EXERCISE - Pull out each line in the records below that contains the word "Google".

* begin LISTING *

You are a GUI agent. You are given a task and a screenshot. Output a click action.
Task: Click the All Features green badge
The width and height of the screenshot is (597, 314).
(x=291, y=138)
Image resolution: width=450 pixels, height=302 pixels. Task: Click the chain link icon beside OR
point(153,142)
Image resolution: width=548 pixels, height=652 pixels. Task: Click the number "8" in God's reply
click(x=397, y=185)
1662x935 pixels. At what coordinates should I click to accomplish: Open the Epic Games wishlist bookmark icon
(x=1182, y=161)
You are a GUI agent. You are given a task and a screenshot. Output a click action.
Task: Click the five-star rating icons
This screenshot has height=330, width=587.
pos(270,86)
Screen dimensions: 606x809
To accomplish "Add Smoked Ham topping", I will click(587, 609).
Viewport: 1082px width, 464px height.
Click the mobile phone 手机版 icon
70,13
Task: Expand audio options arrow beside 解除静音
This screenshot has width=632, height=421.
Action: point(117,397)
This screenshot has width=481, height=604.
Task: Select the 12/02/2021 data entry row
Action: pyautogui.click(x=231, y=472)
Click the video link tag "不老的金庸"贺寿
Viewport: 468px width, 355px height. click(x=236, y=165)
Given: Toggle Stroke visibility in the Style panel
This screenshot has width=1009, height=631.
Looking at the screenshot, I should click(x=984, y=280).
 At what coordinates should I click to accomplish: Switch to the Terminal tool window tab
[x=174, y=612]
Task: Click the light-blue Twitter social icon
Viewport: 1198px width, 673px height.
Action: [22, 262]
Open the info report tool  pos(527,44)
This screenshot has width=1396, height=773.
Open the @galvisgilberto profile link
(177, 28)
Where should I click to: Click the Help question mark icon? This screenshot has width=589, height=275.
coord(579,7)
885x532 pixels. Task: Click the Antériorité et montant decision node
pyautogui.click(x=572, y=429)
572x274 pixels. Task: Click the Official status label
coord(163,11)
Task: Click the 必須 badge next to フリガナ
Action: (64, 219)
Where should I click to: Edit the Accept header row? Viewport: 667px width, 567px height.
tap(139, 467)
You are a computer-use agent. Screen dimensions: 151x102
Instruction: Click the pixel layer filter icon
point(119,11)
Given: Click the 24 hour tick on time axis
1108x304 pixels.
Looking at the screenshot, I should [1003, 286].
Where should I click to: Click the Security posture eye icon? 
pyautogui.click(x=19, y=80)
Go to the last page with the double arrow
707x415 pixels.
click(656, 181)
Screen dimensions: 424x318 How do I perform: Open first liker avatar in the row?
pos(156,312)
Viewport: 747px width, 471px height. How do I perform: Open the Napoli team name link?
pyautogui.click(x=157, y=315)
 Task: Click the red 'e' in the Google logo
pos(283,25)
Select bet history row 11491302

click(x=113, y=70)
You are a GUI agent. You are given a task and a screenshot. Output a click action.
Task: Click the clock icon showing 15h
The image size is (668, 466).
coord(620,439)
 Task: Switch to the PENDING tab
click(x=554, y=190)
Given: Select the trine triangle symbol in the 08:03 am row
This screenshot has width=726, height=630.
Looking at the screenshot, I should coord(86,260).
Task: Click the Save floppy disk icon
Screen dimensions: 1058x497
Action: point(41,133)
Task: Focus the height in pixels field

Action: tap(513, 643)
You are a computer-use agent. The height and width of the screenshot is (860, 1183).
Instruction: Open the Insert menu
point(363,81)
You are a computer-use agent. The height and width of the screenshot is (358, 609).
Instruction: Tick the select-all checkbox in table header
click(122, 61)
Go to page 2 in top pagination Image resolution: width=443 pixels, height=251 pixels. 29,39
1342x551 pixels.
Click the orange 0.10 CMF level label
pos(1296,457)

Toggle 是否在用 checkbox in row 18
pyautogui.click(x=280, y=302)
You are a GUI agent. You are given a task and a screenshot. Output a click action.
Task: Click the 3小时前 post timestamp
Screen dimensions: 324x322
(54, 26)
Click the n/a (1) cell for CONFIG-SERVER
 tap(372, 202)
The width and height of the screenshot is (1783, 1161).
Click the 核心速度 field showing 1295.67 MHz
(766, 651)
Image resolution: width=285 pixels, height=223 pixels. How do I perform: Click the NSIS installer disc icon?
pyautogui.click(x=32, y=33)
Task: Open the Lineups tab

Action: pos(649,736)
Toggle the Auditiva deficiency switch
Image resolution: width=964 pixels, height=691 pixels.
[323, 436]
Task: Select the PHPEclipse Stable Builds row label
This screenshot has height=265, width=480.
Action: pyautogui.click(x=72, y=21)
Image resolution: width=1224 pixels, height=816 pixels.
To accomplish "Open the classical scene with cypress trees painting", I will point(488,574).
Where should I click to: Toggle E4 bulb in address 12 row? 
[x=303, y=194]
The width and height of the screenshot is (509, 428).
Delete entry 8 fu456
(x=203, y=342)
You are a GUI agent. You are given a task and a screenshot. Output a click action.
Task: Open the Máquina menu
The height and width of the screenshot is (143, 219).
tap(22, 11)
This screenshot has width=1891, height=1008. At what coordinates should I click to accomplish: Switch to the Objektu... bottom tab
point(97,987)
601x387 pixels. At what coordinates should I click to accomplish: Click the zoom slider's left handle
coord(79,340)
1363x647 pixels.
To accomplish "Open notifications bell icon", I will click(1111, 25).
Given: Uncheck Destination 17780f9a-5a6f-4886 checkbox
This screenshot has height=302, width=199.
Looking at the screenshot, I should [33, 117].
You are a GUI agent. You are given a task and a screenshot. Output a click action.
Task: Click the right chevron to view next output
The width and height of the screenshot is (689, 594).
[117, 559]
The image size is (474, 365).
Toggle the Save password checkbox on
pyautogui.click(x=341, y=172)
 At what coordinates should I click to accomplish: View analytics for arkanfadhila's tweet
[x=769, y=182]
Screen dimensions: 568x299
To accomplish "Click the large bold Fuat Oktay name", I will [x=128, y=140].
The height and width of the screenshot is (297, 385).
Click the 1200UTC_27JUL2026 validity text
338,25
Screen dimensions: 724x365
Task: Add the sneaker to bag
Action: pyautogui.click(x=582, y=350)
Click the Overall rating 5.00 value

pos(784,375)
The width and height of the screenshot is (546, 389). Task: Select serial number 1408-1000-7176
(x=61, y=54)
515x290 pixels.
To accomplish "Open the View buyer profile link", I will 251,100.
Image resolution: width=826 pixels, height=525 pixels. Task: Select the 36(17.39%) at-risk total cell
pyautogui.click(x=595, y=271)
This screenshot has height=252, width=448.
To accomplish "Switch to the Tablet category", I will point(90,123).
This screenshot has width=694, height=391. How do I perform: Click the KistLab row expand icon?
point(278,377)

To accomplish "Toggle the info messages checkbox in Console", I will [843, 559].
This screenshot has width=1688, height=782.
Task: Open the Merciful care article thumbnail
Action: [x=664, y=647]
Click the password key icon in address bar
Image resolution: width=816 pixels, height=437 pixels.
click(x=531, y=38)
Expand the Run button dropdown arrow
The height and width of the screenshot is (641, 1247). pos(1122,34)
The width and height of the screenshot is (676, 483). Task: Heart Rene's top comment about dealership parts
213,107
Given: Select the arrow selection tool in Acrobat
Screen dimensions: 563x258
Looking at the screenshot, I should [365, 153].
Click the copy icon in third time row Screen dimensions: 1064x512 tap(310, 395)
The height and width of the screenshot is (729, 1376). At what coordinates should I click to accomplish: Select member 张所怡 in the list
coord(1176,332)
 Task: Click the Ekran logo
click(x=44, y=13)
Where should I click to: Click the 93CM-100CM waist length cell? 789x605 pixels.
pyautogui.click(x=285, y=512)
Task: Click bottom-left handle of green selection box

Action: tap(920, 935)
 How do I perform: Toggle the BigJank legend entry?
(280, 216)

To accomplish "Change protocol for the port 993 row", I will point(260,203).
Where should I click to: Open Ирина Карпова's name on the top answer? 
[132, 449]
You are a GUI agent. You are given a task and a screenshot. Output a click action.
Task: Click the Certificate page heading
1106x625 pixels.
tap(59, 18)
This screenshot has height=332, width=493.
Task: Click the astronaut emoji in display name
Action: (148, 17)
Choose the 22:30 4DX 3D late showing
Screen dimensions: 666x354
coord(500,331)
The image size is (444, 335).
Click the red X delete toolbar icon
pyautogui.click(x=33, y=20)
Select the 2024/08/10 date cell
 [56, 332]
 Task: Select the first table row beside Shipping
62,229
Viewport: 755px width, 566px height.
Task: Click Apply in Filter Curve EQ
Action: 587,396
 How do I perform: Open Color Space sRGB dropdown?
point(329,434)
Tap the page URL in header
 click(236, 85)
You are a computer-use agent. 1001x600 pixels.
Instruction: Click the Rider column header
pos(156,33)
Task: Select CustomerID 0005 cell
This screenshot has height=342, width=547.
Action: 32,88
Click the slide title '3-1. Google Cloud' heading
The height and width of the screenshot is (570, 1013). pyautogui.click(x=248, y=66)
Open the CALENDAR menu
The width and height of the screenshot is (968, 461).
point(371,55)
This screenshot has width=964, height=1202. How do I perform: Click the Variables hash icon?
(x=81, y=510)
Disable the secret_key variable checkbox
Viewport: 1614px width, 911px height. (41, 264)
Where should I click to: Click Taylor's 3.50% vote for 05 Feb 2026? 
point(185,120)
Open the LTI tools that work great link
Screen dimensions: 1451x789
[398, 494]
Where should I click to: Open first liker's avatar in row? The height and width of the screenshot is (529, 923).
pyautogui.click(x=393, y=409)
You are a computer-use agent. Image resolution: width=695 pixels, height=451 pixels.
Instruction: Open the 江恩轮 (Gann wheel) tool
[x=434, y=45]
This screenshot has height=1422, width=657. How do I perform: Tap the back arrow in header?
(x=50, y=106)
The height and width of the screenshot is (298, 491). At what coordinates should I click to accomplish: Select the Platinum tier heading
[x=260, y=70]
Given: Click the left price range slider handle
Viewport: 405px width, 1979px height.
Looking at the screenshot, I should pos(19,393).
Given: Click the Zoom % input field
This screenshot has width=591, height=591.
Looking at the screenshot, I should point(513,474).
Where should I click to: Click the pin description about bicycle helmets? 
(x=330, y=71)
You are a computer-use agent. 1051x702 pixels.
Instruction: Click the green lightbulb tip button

* end LISTING *

RESULT OF THIS EXERCISE -
 Task: Click the red 'e' in the Google logo
Click the slide title '3-1. Google Cloud' heading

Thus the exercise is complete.